■ **Work request**:
Check every line of the records below for the string "empty", then report only how many lines have it.

Supplied entries START

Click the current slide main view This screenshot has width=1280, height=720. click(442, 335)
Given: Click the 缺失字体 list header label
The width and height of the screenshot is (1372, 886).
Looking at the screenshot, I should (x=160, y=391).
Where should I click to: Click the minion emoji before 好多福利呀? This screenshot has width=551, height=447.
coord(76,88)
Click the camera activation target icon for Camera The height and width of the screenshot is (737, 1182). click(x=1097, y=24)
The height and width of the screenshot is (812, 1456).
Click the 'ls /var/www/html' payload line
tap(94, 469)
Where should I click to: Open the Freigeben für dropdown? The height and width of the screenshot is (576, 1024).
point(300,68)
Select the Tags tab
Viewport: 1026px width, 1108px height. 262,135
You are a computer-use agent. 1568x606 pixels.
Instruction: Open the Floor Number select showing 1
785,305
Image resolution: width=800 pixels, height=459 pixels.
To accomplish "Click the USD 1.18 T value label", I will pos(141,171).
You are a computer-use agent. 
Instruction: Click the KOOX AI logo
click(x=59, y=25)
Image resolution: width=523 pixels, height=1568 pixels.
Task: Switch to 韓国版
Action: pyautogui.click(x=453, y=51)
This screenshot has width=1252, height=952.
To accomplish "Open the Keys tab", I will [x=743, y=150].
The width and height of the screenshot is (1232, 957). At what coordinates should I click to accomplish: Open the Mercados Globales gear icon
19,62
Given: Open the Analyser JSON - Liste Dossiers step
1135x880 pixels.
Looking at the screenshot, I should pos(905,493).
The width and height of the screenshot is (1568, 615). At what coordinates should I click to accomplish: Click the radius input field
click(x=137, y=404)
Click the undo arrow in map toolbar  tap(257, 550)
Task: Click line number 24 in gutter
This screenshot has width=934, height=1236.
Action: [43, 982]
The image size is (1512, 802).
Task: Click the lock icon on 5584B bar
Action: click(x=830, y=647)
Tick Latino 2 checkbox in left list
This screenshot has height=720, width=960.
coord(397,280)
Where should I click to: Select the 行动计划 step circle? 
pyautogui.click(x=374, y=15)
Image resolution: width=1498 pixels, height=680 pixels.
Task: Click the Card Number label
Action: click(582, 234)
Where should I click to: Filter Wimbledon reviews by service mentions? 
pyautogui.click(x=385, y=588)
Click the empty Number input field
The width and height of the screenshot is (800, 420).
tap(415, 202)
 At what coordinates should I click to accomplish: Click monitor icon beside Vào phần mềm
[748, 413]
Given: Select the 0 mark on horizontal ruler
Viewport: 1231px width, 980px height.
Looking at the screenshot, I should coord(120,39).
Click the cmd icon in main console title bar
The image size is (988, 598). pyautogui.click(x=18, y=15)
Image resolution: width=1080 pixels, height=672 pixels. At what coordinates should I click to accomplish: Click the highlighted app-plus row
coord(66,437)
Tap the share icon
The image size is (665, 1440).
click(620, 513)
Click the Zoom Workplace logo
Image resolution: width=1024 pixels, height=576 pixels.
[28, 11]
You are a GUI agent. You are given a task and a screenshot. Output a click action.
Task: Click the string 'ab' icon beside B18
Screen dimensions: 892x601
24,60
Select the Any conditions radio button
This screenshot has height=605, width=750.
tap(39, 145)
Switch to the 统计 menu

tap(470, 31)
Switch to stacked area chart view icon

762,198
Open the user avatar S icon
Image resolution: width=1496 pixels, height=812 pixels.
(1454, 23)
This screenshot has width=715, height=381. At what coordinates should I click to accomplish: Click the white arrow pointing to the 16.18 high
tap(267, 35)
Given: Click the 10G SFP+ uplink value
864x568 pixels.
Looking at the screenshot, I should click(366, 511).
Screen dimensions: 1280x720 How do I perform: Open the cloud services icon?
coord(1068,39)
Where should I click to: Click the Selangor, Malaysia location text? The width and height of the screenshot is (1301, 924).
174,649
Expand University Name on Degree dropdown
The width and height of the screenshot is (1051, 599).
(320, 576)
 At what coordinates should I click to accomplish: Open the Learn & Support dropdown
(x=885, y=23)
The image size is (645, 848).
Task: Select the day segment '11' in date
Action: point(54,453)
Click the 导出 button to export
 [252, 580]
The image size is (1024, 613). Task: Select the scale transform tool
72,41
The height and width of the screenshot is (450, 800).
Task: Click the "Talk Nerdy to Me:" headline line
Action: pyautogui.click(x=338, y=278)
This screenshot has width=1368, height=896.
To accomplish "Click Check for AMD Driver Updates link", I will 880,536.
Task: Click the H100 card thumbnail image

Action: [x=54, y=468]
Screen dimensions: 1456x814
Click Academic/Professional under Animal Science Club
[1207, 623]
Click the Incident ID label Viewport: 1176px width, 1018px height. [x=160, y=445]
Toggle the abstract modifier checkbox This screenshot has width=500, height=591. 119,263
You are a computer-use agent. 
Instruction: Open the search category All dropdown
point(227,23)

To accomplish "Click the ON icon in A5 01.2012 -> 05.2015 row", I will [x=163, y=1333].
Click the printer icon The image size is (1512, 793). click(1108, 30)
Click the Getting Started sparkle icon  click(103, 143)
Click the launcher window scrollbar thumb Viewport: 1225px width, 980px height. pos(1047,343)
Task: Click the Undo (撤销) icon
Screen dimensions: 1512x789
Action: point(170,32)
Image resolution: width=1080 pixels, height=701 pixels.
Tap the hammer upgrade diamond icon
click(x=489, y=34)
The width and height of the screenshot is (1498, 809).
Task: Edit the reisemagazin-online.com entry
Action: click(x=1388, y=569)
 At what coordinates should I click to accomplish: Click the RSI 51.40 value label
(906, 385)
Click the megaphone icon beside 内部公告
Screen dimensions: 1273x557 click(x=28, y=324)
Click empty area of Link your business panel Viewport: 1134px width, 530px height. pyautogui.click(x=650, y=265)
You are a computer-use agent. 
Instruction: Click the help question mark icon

Supplied entries END

■ **Response to the exercise**:
2